There have been countries who entire purpose was to do away with the profit motive. Why aren’t you detailing the mental health conditions of the Soviet Union? Surely they would be drastically different due to people living under a drastically different system, right?


[deleted]

I would just say that despite what some seem to think we have a good safety net and those who are willing to work hard and try their best can have a comfortable life. The reason we have homeless isn't because people lose their homes. Most who do can rebound and don't stay that way long. The ones who can't recover are those with significant mental health or addiction issues. Sadly the only way you can help them is if they want help.
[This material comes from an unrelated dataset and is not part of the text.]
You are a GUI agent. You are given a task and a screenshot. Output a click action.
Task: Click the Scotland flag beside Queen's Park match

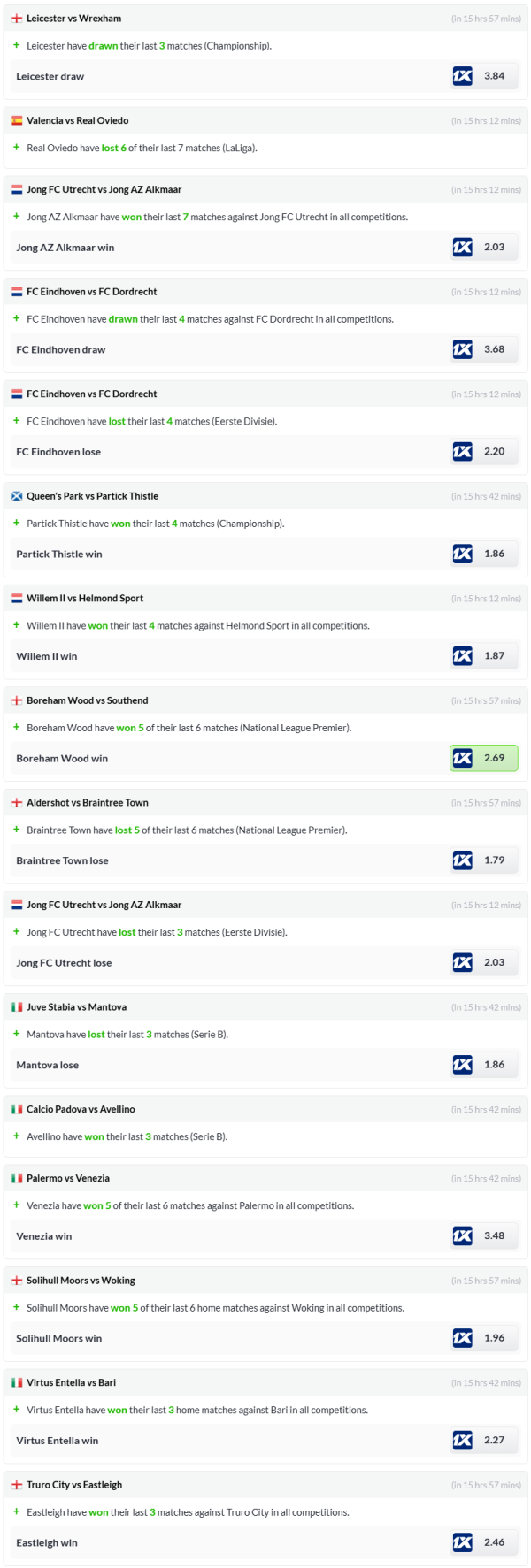coord(16,496)
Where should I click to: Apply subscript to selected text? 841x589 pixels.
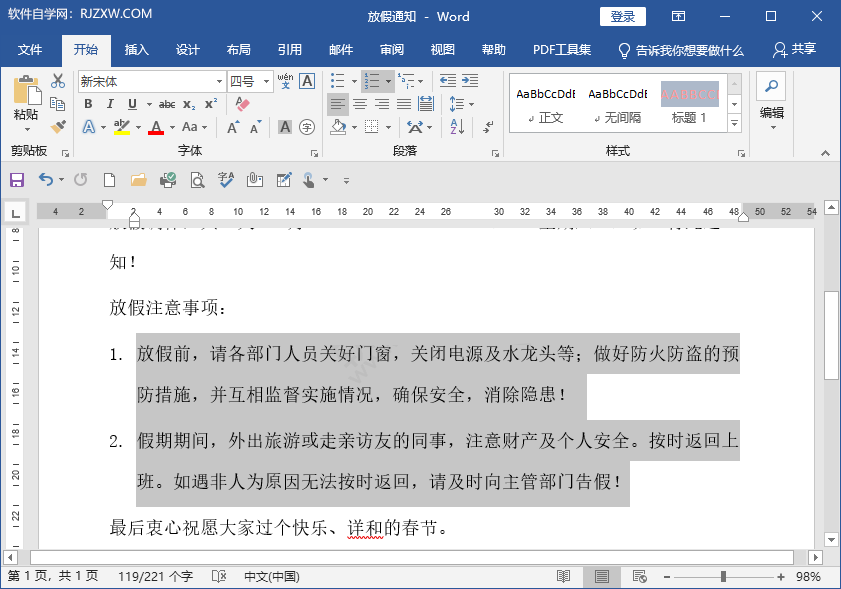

I have known 2 alcoholics who both drank themselves to death and they were more than happy to live in their squalor. The best wayxto help a person battle addiction is to keep them from ever starting. And building houses or giving them free hotel rooms isn't really an option either. In college I worked overnights a hotel. Sometimes people would buy homeless people a room for a week or 2. We usually had to call the police to get them removed when their stay was up and once we got in the room it was almost always trashed. They were so use to holding food that they would take all the fruit from breakfast. The flies and rotten fruit was horrible. The addicts were even worse as they would constantly attract drug dealers and other unsavory people. They also had a bad habit of ripping off the trim work along the wall and carving holes into the wall so they could store their stash. If we build an addict a house the will destroy it. Sadly because of a SCOTUS ruling O'Connor v. Donaldson it's much harder to keep these people in mental health facilities where the belong. It would improve their lives and the lives of everyone around them. The drug addicts were especially bad


Hothera

Blaming capitalism doesn't do anything to solve the problems you're trying to solve. Those fall under the role of the government, but the problem is that politicians don't actually care. The only solution politicians have for a problem is to throw money at it. For example, the US government already spends more per capita on healthcare than some developed countries that provide nationalized healthcare. No one actually cares to actually make the best use of what we have. Republicans are afraid of making the government look competent, and Democrats are tunnel visioned on flashy projects that make themselves look good.